Author: Oscar Cronquist Article last updated on November 15, 2018

The formula demonstrated in cell D13 is a regular formula, most people prefer a regular formula over an array formula if possible, see above picture.

=INDEX(D3:D10,MATCH(B13&C13,INDEX(B3:B10&C3:C10,),0))

It combines both values you want to look for using the ampersand character.

B13&C13

Then it concatenates the two cell ranges also using the ampersand character, the INDEX function makes it a regular formula.

INDEX(B3:B10&C3:C10,)

The MATCH function then returns the relative position of the of the combined values, see picture above.

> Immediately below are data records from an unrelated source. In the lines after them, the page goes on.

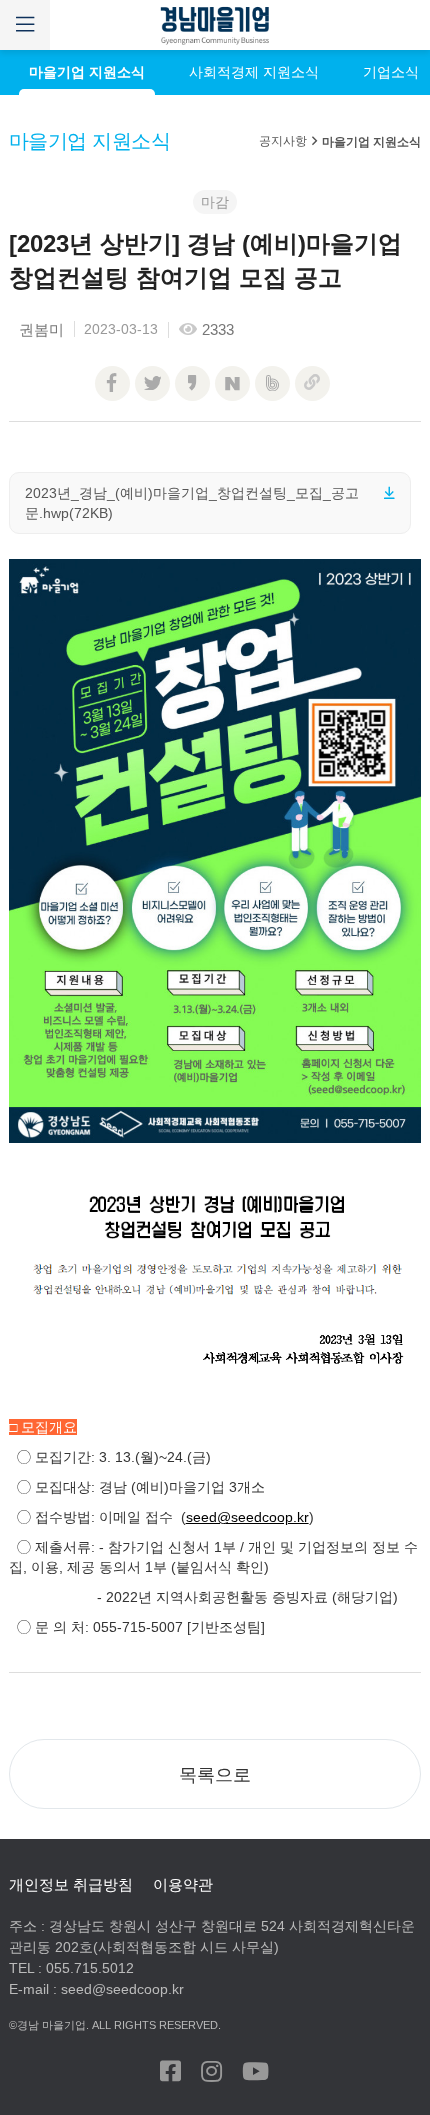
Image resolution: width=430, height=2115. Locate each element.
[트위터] (152, 383)
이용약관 (183, 1884)
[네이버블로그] (232, 383)
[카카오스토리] (192, 383)
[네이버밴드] (272, 383)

MATCH(B13&C13,INDEX(B3:B10&C3:C10,),0) returns 6. The value is in the 6th position in the array.

INDEX(D3:D10,MATCH(B13&C13,INDEX(B3:B10&C3:C10,),0))

becomes

INDEX(D3:D10, 6)

and returns Jennifer in cell D13.

If you don't mind array formulas, the only advantage is that it is somewhat smaller, use this formula:

=INDEX(D3:D10,MATCH(B13&C13,B3:B10&C3:C10,0))

To enter an array formula press and hold CTRL + SHIFT simultaneously, then press Enter once. Release all keys.

The formula bar now shows the formula enclosed with curly brackets telling you that you entered the formula successfully. Don't enter the curly brackets yourself.